ふむ。なら神官や魔導師ぽい格好させたいな。
ギルドに普段着で行くと、また色々言われそうだしな。


「皆んなの事ばっかりだけど。ソラヤ君は、何か欲しいのないの?」
「僕?防具は、動き遅くなりそうだし。武器は石あればいいし。」
「え〜ソラヤ君も何か買おうよ。」
「お金もたくさんあるって訳じゃないし。削れる所は削らないと。」
「う〜ん。それじゃ結局丸腰だし。」
「はは、僕はいいんだよ。まずは皆んなが先だよ。」


―なでなで。


「頭撫でて、誤魔化してない?」
「そんな事ないさ。気遣いありがとね、シー。
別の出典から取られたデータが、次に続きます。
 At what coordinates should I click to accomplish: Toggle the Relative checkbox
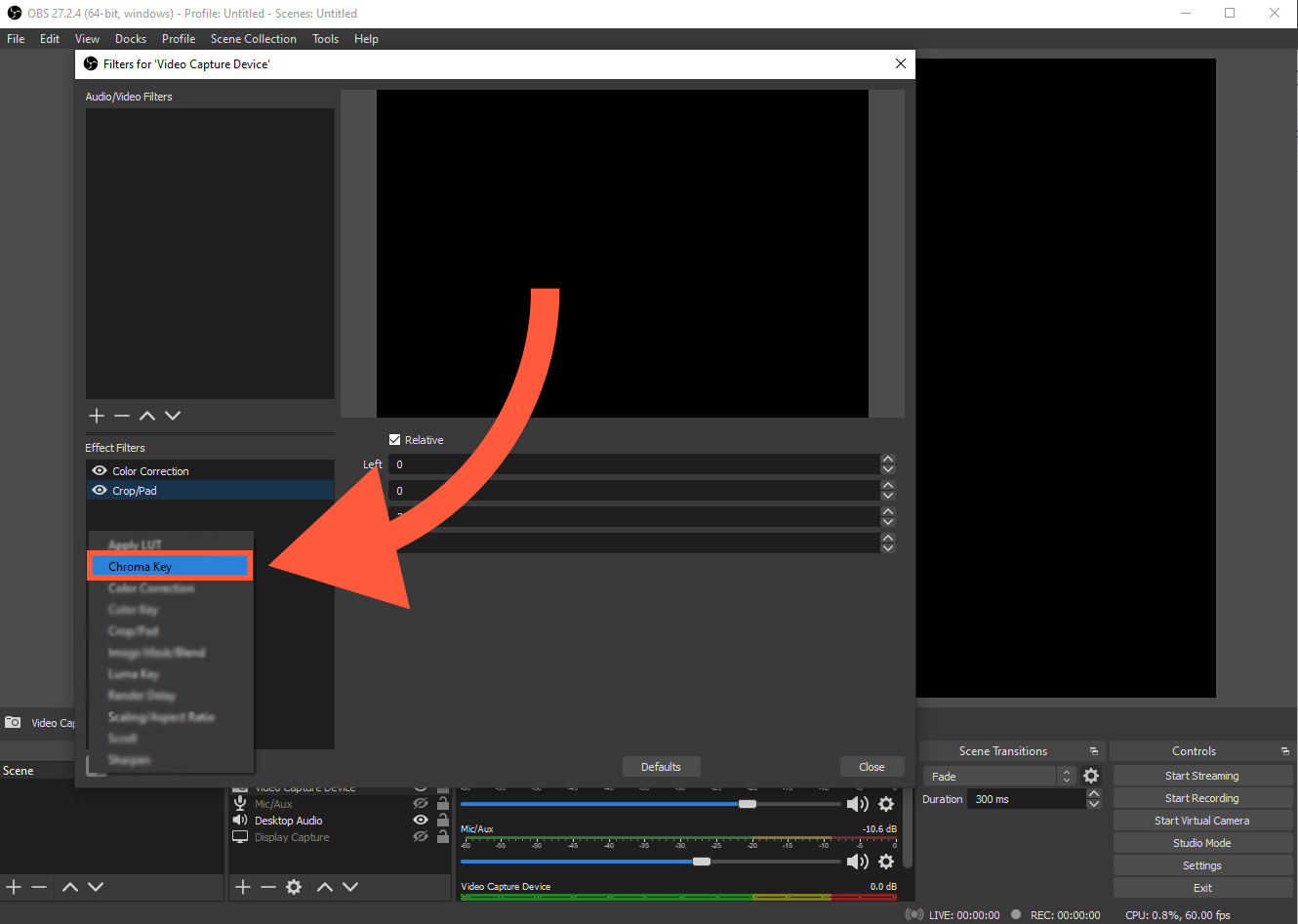pos(395,439)
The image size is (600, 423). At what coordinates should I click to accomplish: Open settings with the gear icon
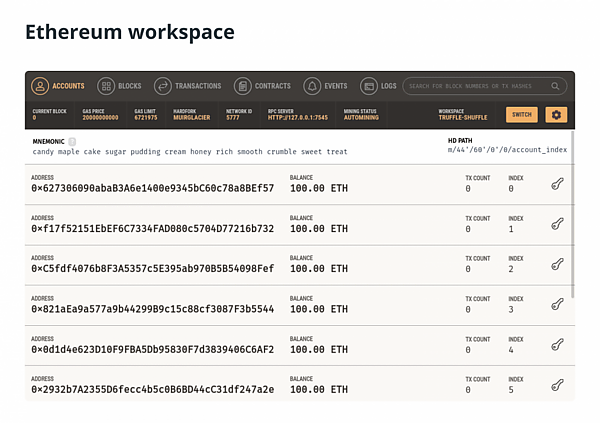(x=556, y=114)
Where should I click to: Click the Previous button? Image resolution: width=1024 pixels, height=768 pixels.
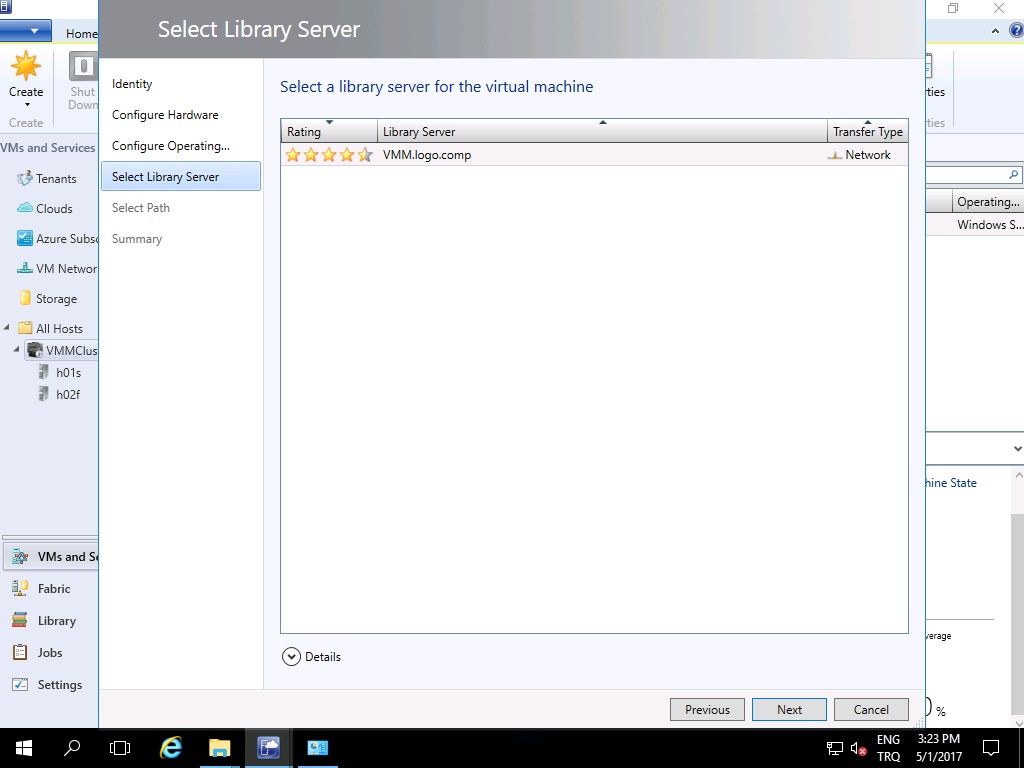pyautogui.click(x=707, y=709)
」
「う、うん〜…。」


シーは僕が何もいらないと言って、気にしてくれてるみたいだけど。
別に欲しいものはないし。
LUK高いから、基本攻撃は避ける訳で。
VIT1の僕が装備で上げても、そもそもの動きを妨げたら邪魔でしかない。
普段着ってギルドの人達は、笑ったりしていたけど。
動きやすい格好が1番でしょう。見栄なんて、Lv上げた後やればいい。




「空ちゃんも、明日見てから考えればいいよ。」
「そうだな。俺達だけじゃダメだよな。」
「ほほ。わたくしが服を選ぼうか?」
「あ!私も……何か探すね!」
「いや、それでも…。」
「お金なくなったら、また稼げばいいの。今度は豪が盾できるでしょ。」
「そうだぞ。俺が前で皆んなを守るさ。」
「それなら私も前で殴れるね!」
「ほほ。支援は任せろ。な?ソラヤ?」
「そうだね…。皆んなで強くなれば、また稼げばいいだけだよね。」


何とも頼もしいパーティになりそうだな。


「よし。それなら、お風呂入って、洗濯して早く寝ましょう。」
「ほほ。お湯でかね、ご用意しましょう。」
「ありがとうクロイ。じゃ、シーちゃんも一緒に入りましょう。」
「オフロ?」
「ほほ。では、一度向こうでお湯を作ってくるな。」


魔導師の使い方が、微妙におかしいのはこの際いいか。今更だな。
寝る為の準備をしてると、お母さんが戻ってきた。


「空ちゃん大変!お風呂ない!」
「お風呂場ないの?まぁ大きい宿では無いし。」
「違くて、お風呂って概念がないの。シーちゃんに聞いたど分からないって。」
「そう言えば…お風呂?って顔してたな。」
「そうなの、皆んな水浴びだけなんだって!びっくりだよ。」
「今すぐどうにか出来ないから、今日も水浴びだけだね。」
「うぅ。やっと宿に来たのに〜」


無いものはしょうがない。
お湯はあるんだし、明日はドラム缶みたいなのも、ついでに探しておくかね。
お母さんが結構ガッカリしてる。


パーティの精神面は、戦闘に大きく関わるし。
節約も必要だけど、皆んなの為の出費はしょうがないもの。
頭で必要な物を考えベッドに入る。
気がつけば、僕は眠りについていた。